Rice grain quality is a multifarious attribute mainly governed by multiple nutritional factors. Grain protein is the central component of rice grain nutrition dominantly affecting eating–cooking qualities. Grain protein content is quantitatively influenced by its protein fractions. Genetic quantification of five protein fractions—albumins, globulins, prolamins, glutelin, and grain protein content—were evaluated by exploiting two BC₃F₂ mapping populations, derived from Kongyu131/TKM9 (population-I) and Kongyu131/Bg94-1 (population-II), which were grown in a single environment. Correlation studies among protein fractions and grain protein content were thoroughly investigated. A genetic linkage map was developed by using 146 single sequence repeat (SSR) markers in population-I and 167 markers in population-II. In total, 40 QTLs were delineated for five traits in both populations. Approximately 22 QTLs were dissected in population-I, derived from Kongyu131/TKM9, seven QTLs for albumin content, four QTLs for globulin content, three QTLs for prolamin content, four QTLs for glutelin content, and four QTLs for grain protein content. In total, 18 QTLs were detected in population-II, derived from Kongyu131/Bg94-1, five QTLs for albumin content, three QTLs for globulin content, four QTLs for prolamin content, two QTLs for glutelin content, and four QTLs for grain protein content.

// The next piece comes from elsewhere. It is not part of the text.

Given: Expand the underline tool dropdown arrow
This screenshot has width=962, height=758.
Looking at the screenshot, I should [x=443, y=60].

Three QTLs, qAlb7.1, Alb7.2, and qGPC7.2, derived from population-II (Kongyu131/Bg94-1) for albumin and grain protein content were successfully validated in the near isogenic line (NIL) populations. The localized chromosomal locus of the validated QTLs could be helpful for fine mapping via map-based cloning to discover underlying candidate genes. The functional insights of the underlying candidate gene would furnish novel perceptivity for the foundation of rice grain protein content and trigger the development of nutritionally important rice cultivars by combining marker-assisted selection (MAS) breeding.

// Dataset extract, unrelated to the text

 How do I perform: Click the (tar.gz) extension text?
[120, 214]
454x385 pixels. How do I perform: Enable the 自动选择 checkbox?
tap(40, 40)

稻米品质是一个复杂的属性，主要受多种营养因素的影响。谷物蛋白质是大米谷物营养的核心成分，主要影响食用烹饪品质。谷物蛋白质含量在数量上受其蛋白质组分的影响。通过利用两个 BC ₃ F ₂作图群体（源自 Kongyu131/TKM9（群体 I）和 Kongyu131/Bg94-1（群体-II），在单一环境中生长。对蛋白质组分和谷物蛋白质含量之间的相关性研究进行了深入研究。利用群体 I 中的 146 个单序列重复 (SSR) 标记和群体 II 中的 167 个标记绘制了遗传连锁图谱。两个种群的五个性状总共有 40 个 QTL。在群体 I 中分析了大约 22 个 QTL，源自 Kongyu131/TKM9，其中 7 个用于白蛋白含量的 QTL、4 个用于球蛋白含量的 QTL、3 个用于谷醇溶蛋白含量的 QTL、4 个用于谷蛋白含量的 QTL 和 4 个用于谷物蛋白含量的 QTL。群体II中总共检测到18个QTL，来自Kongyu131/Bg94-1，其中白蛋白含量QTL 5个，球蛋白含量QTL 3个，谷醇溶蛋白含量QTL 4个，谷蛋白含量QTL 2个，谷物蛋白含量QTL 4个。内容。来自群体II (Kongyu131/Bg94-1)的白蛋白和谷物蛋白含量的三个QTL，qAlb7.1、Alb7.2和qGPC7.2在近等基因系(NIL)群体中被成功验证。经验证的 QTL 的局部染色体位点有助于通过基于图谱的克隆进行精细定位，以发现潜在的候选基因。潜在候选基因的功能见解将为水稻籽粒蛋白质含量的基础提供新的认识，并通过结合标记辅助选择（MAS）育种触发营养重要的水稻品种的开发。